話の要点を理解できたり、日本語を正しく聞き取れたりすることが求められるため、N3とN2の間には大きな壁があります。日本語能力試験への合格を必須条件にしている企業は、N2以上を要件にしていることが多いようです。
N3
N3の取得には、漢字は約350個、単語は約2,250個覚える必要があるとされています。短文や言い換え表現などを理解して、日常会話ができることが特徴です。仕事では、飲食店での接客やオフィスでの電話の取り次ぎなどができるでしょう。複雑な言葉は理解できないため、スピード感のある会議や商談への参加は難しいかもしれません。
N4
N4保持者は、日常生活でよく使う会話をゆっくりのスピードであれば理解できるレベルです。漢字は小学校低学年レベルのため、ビジネスの場では苦労することがあるでしょう。合格には、漢字を約300語、単語を約1,500語は覚える必要があります。
単純作業の仕事であれば従事できる可能性がありますが、仕事を覚えるには外国人の母国語でコミュニケーションをとれる社員が必要です。社員から指導を受け、不明点はその社員に聞く形であれば、問題なく仕事に就けるでしょう。
N5
N5保持者は、ひらがなとカタカナを読むことが可能です。漢字は約100語程度覚えておけば合格できるでしょう。シンプルな日常会話をある程度理解できます。また、日常会話における簡単な日本語を聞き取ることも可能です。
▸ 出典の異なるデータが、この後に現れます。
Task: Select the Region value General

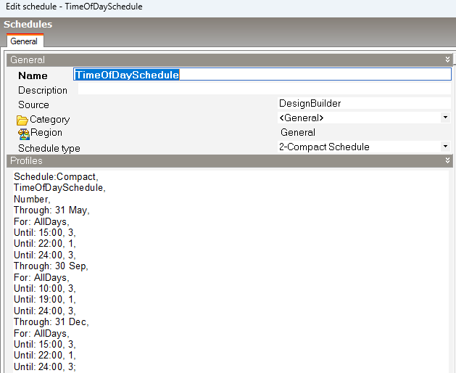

N5では、日本語での会話が重要な仕事に就くことは難しいでしょう。
現在は日本語能力試験(JPLT)にこだわらない企業も多い
日本語が苦手なものの、能力が高い外国人は少なくありません。そのため、日本語能力試験のレベルにこだわらずに、優秀な外国人を採用している企業も多いのです。相手の日本語能力に合わせて、わかりやすく聞き取りやすい日本語で伝えたり、ときには相手の母国語を使用したりすれば、仕事をうまく進められるでしょう。
日本語能力試験のレベルはあくまでも目安にしよう
日本語能力試験でN1を保持していても、日本語をうまく話せない外国人もいます。反対に、どのレベルの試験も受けておらず、ネイティブレベルで日本語を話せる外国人もいるのです。日本語能力試験のレベルは、あくまでも目安程度に考えておくことをおすすめします。
また、日本語能力に多少の難があっても、仕事のスキルがあれば採用を前向きに検討しましょう。